▶ [Desafíos]:
1. ¿Cómo se mide el tiempo en Netflix según el texto sobre el confinamiento?
2. Prosigue el texto sobre el confinamiento a partir de su última oración.

▶ [Texto proporcionado]:
Memorias de un subdesarrollado

Nada sé de los días

Después de 15 días de confinamiento fui capaz de descubrir cuatro clases de individuos que son los culpables de alterarme todos los malditos días… los periodistas son como zopilotes


Norman Alburquerque

Nada sé de los días. Me fallan las cuentas. Perdí la noción del tiempo. Me da igual que sean las diez, las doce o las tres de la mañana: Netflix no respeta nuestro ridículo conteo de las horas, como lo hace la programación de canal 5. El tiempo en Netflix es menos artificial y más exacto, se mide por episodios, así como nosotros contamos nuestra vida.

Muy probablemente llevo 15 días confinado en mi espacio privado. Rompí mi confinamiento una sola vez, me duele aceptarlo porque le fallé a Hugo Lopéz-Gatell y su sonrisa perfecta.

▶ [Listado]:
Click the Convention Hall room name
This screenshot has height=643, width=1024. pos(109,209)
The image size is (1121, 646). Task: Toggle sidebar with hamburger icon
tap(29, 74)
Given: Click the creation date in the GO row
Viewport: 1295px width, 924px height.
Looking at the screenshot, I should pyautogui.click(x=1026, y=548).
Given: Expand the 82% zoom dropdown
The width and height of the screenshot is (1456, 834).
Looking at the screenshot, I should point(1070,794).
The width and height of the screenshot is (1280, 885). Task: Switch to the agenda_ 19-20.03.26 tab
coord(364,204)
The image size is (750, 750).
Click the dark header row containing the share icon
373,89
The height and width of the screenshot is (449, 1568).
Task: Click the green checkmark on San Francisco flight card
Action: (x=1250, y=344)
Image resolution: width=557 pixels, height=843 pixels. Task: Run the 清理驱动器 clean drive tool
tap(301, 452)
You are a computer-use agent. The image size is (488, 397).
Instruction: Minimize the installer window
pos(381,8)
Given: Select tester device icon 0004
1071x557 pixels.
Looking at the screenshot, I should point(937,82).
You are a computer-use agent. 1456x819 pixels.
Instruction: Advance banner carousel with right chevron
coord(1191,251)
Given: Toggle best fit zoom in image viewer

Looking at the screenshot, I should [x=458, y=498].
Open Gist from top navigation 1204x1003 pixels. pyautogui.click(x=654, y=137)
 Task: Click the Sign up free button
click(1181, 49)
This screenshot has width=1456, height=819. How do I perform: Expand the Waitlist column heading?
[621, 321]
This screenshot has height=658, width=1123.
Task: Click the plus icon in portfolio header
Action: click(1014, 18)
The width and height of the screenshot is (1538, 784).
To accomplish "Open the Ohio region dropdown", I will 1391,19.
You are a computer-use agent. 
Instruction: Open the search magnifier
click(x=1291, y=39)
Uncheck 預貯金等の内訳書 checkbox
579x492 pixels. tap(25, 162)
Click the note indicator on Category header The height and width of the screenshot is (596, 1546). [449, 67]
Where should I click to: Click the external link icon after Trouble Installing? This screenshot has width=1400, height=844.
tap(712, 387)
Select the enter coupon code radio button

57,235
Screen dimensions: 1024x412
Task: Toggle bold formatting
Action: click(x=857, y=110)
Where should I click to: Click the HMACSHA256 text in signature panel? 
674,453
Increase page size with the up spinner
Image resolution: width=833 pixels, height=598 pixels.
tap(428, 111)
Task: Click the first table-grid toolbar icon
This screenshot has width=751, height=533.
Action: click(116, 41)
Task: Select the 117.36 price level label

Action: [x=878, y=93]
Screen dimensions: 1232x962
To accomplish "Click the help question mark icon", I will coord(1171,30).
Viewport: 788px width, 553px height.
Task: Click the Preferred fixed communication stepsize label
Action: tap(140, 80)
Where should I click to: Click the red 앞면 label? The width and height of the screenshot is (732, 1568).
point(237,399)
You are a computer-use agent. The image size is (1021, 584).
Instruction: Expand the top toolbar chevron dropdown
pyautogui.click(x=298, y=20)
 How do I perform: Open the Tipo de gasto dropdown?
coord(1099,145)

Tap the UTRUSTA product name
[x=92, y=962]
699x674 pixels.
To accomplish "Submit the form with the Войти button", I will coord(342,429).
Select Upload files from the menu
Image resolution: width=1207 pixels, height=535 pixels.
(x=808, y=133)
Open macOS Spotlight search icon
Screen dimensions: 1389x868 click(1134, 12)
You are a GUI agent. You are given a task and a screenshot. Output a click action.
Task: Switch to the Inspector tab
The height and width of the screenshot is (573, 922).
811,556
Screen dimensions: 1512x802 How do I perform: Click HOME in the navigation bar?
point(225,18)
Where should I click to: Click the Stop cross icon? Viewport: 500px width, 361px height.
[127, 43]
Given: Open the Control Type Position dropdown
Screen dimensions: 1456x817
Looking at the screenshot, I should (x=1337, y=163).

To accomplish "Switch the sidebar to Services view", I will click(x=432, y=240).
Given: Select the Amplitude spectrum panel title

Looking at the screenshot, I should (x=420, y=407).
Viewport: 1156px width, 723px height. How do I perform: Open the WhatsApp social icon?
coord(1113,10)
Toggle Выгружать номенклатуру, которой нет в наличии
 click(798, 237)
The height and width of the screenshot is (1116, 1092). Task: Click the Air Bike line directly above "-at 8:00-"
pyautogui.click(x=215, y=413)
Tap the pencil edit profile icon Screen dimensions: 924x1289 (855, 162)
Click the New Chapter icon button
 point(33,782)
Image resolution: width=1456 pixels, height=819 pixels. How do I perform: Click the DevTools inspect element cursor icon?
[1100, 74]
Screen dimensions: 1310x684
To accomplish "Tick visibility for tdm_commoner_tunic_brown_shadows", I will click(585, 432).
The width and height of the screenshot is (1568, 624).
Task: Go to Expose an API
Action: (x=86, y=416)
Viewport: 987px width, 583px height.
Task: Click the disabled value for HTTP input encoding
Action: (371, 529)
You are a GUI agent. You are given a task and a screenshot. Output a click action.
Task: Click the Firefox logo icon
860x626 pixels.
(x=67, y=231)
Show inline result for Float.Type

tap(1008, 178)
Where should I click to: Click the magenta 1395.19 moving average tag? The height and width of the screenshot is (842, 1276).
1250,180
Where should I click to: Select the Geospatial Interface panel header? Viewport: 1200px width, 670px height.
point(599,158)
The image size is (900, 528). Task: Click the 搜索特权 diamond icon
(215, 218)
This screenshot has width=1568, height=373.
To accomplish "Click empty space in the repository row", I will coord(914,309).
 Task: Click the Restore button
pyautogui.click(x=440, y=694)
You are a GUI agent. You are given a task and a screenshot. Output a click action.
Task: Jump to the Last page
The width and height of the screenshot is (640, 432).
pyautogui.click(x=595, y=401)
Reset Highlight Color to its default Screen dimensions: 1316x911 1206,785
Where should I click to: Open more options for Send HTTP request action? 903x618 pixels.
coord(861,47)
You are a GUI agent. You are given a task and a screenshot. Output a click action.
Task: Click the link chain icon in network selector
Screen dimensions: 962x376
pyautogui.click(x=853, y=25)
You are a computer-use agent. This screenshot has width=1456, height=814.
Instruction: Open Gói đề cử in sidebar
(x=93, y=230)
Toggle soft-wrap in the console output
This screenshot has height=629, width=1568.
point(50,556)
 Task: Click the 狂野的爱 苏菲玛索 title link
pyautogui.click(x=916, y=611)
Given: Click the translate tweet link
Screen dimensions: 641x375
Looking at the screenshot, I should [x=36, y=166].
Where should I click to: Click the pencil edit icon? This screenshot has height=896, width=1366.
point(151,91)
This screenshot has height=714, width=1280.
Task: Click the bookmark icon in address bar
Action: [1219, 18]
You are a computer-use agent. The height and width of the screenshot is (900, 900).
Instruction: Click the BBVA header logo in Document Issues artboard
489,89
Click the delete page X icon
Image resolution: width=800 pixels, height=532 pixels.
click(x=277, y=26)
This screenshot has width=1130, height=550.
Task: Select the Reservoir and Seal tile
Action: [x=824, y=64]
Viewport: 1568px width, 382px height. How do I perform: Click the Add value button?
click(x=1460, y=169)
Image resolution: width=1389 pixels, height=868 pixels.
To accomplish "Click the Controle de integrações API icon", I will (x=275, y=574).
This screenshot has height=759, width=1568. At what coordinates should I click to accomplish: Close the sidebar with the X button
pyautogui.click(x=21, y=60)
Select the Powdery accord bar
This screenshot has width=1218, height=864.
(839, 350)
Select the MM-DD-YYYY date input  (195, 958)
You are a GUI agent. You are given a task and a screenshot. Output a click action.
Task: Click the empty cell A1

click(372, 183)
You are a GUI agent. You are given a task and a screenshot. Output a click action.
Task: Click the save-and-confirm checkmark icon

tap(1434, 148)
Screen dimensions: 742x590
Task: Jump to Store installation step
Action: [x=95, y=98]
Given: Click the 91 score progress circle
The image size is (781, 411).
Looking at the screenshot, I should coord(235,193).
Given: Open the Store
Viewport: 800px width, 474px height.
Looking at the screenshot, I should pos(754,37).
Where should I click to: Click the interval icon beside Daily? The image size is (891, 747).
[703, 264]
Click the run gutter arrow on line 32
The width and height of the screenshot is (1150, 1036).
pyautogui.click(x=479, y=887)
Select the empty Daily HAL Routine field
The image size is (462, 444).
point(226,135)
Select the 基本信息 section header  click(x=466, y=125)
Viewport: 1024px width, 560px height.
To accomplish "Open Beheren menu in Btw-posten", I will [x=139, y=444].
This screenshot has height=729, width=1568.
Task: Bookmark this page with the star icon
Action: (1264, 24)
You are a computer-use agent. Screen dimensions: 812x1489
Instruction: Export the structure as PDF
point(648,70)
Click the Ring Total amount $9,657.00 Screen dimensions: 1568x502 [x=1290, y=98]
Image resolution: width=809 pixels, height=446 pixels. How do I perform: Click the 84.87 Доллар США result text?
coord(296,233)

▶ [Respuestas en orden]:
1. Se mide por episodios, así como contamos nuestra vida.

2.
Fui a Gandhi, con mucho remordimiento, por los libros “El siglo de las drogas” de Luis Astorga, “La lectura y la sospecha” de Armando González Torres, “Periodismo escrito con sangre” de Javier Valdez, “Nadie me verá llorar” de Cristina Rivera Garza y el mejor de todos, sin duda alguna, “Historias insólitas de la selección mexicana” de Luciano Wernicke, para acompañar mi histeria.

Mi histeria la provoca la gente. En serio. Después de largas horas frente a mi P30, la MacBook o mi pantalla Samsung, fui capaz de descubrir cuatro clases de individuos, muy bien definidos, que son los culpables de alterarme todos los malditos días.

La primera clase la conforman gente que, teniendo el privilegio de aislarse, no lo hace y, además, se queja.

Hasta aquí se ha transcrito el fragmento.